▶ _Stored data_:
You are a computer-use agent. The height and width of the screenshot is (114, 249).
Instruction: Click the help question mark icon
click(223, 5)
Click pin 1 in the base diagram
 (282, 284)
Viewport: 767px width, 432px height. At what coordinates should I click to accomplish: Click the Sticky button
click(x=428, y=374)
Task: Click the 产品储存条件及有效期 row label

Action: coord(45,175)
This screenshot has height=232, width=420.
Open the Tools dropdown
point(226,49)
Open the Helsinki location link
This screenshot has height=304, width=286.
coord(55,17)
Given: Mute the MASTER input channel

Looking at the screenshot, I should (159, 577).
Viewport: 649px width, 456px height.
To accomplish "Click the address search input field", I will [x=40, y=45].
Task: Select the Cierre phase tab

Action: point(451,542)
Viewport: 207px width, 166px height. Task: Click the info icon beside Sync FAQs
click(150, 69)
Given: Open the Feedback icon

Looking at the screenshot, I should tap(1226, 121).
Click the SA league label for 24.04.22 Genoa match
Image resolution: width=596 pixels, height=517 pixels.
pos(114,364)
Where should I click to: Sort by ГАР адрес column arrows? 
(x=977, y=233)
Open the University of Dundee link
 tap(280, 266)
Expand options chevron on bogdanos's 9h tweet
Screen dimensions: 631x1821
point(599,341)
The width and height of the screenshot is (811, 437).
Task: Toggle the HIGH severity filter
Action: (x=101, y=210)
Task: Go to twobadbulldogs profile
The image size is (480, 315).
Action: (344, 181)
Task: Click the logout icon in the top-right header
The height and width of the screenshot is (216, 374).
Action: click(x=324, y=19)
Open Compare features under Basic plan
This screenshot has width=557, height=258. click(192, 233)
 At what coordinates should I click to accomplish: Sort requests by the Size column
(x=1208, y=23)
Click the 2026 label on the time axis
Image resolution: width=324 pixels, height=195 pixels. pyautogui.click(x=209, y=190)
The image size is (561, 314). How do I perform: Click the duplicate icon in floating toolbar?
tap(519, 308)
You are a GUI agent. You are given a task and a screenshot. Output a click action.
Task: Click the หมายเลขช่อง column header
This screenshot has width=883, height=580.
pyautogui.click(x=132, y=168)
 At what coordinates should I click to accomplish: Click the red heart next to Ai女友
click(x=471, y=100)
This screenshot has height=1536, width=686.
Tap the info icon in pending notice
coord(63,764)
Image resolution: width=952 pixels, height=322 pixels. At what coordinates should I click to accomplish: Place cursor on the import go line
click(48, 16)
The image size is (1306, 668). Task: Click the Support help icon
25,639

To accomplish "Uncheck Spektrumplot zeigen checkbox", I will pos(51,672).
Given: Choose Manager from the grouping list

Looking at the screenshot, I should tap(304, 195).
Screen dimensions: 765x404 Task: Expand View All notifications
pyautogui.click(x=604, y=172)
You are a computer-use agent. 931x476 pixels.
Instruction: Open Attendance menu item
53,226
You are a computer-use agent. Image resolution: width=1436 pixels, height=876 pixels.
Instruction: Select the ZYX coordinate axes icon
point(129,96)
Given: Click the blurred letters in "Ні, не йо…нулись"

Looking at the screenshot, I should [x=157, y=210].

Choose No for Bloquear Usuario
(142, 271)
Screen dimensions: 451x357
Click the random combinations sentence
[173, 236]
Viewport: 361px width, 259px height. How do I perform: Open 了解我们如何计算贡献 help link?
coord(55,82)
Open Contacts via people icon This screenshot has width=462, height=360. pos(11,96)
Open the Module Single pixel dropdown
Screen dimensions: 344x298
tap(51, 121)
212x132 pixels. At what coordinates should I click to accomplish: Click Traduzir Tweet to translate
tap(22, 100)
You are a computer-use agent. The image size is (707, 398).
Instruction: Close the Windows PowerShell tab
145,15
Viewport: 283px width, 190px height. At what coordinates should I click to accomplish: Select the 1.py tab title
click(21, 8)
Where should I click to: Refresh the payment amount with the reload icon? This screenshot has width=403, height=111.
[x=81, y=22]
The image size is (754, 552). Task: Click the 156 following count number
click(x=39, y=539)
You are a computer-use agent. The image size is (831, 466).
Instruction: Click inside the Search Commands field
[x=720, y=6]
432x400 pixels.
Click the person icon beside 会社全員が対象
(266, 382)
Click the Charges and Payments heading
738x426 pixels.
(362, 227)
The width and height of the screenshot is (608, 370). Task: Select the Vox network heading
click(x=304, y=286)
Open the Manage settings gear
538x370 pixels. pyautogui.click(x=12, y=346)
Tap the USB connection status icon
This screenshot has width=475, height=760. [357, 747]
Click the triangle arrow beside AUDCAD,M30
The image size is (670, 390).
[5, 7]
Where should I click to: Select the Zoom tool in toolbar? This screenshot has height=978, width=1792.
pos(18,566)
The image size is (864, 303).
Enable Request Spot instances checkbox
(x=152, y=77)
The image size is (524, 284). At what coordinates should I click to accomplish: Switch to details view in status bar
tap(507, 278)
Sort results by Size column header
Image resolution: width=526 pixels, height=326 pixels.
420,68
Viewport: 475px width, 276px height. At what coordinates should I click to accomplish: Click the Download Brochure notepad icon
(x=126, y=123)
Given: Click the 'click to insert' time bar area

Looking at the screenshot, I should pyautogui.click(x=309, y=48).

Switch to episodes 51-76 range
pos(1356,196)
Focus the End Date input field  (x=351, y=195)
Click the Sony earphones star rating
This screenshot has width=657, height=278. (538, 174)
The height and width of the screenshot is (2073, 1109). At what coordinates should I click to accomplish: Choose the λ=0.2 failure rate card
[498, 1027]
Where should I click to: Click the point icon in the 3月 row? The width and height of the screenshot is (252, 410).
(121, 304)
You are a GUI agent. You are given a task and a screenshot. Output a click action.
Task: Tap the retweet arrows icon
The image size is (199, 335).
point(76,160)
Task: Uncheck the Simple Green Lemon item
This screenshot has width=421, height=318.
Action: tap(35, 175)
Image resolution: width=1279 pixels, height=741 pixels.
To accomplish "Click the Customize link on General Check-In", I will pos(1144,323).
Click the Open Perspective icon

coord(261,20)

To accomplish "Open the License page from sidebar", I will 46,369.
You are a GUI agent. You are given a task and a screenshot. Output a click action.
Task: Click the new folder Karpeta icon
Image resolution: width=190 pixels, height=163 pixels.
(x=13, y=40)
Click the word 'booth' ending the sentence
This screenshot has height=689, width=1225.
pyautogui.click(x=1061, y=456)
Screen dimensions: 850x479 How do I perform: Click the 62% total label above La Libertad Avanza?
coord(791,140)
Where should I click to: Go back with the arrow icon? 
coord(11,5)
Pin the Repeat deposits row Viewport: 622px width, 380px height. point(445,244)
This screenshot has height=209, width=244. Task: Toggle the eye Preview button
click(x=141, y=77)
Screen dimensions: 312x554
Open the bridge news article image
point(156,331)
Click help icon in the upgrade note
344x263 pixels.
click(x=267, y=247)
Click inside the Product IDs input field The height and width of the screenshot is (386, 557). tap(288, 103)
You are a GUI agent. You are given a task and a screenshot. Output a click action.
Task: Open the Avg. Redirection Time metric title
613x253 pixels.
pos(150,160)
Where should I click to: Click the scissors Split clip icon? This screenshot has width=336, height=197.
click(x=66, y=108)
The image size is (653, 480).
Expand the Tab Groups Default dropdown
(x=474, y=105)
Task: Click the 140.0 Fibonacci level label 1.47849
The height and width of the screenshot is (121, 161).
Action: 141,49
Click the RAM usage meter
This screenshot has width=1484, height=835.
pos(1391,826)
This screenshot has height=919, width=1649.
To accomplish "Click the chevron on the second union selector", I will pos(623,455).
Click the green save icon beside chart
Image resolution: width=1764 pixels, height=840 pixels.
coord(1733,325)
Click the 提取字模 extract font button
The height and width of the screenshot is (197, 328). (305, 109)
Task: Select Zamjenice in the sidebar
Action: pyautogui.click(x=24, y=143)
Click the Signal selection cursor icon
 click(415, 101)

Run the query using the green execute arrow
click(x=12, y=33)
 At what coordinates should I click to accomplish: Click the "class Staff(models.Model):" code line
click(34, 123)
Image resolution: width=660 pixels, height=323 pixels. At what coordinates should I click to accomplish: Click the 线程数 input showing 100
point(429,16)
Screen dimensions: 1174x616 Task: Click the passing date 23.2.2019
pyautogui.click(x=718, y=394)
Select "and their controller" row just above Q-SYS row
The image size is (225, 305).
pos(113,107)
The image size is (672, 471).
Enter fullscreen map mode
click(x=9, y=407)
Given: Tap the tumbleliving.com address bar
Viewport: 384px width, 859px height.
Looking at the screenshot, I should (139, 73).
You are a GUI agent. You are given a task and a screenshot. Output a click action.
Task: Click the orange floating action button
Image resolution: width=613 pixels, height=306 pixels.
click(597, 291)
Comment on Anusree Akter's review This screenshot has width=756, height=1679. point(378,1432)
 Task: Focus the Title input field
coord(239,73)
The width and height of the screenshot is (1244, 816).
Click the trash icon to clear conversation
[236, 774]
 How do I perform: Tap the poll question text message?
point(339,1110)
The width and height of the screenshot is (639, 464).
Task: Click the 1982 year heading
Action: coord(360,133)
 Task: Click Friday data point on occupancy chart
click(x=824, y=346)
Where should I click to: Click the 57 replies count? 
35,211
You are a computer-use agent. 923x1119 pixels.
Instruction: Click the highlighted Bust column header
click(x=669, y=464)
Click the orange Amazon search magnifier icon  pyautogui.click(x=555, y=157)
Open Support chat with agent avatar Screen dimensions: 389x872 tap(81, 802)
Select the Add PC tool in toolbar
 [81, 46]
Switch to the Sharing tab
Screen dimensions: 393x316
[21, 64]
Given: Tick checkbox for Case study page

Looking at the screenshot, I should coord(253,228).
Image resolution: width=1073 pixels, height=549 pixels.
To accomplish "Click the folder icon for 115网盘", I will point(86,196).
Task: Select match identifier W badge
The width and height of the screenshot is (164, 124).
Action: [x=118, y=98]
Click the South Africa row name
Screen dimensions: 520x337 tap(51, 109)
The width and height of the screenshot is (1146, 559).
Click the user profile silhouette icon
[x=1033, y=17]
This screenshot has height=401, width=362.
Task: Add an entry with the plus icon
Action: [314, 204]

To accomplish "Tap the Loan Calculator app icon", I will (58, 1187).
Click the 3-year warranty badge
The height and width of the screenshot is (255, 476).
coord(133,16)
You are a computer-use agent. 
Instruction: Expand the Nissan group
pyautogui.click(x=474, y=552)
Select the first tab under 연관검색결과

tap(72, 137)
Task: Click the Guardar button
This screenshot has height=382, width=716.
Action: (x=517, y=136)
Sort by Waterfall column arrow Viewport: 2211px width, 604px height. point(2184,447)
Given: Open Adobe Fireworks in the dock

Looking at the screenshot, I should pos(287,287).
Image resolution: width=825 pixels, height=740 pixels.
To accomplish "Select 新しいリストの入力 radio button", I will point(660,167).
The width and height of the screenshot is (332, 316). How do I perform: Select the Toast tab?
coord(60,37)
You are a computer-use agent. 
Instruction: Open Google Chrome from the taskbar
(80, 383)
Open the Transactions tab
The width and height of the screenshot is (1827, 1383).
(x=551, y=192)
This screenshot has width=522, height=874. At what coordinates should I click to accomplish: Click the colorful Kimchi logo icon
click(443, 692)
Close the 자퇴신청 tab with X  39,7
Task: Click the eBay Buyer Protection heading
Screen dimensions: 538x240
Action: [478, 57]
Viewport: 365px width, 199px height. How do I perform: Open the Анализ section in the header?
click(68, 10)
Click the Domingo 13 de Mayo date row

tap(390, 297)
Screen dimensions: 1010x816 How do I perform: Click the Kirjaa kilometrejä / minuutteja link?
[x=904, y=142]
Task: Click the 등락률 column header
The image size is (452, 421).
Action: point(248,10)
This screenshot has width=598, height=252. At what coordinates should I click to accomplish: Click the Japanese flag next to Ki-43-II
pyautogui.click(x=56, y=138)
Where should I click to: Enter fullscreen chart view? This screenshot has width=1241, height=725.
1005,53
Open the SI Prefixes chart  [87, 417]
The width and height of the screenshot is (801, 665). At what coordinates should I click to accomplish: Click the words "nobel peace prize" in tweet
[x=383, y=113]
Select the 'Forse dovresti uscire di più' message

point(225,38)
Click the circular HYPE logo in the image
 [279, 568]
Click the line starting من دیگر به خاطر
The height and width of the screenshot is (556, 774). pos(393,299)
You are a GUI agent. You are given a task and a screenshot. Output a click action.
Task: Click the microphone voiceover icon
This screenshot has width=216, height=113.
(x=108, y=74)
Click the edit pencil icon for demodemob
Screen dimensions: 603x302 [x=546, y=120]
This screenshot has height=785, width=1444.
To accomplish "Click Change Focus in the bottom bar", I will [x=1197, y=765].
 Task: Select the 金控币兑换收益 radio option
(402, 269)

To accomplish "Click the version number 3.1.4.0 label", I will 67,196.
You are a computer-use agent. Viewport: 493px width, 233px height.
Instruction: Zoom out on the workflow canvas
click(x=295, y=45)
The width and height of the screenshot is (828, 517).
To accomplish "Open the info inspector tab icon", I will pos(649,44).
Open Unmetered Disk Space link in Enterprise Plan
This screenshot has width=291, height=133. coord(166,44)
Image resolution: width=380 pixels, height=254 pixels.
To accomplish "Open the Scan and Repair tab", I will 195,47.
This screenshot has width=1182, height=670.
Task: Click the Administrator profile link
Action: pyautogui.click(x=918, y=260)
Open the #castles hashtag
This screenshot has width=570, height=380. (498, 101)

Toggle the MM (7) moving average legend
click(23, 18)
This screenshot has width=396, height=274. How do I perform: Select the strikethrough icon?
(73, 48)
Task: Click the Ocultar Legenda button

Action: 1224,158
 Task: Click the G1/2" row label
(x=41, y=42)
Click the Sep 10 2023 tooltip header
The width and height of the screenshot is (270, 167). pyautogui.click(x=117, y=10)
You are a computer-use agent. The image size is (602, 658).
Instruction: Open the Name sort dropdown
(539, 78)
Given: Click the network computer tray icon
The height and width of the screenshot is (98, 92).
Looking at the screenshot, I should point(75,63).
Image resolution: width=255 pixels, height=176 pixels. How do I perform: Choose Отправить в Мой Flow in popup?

▶ _Task statement_:
Within the listing above, extract exactly the lines from the line with "Where should I click to: Click the 57" to the line with "Image resolution: width=1073", the two named lines included, and no others.

▶ _Output below_:
Where should I click to: Click the 57 replies count? 
35,211
You are a computer-use agent. 923x1119 pixels.
Instruction: Click the highlighted Bust column header
click(x=669, y=464)
Click the orange Amazon search magnifier icon  pyautogui.click(x=555, y=157)
Open Support chat with agent avatar Screen dimensions: 389x872 tap(81, 802)
Select the Add PC tool in toolbar
 [81, 46]
Switch to the Sharing tab
Screen dimensions: 393x316
[21, 64]
Given: Tick checkbox for Case study page

Looking at the screenshot, I should coord(253,228).
Image resolution: width=1073 pixels, height=549 pixels.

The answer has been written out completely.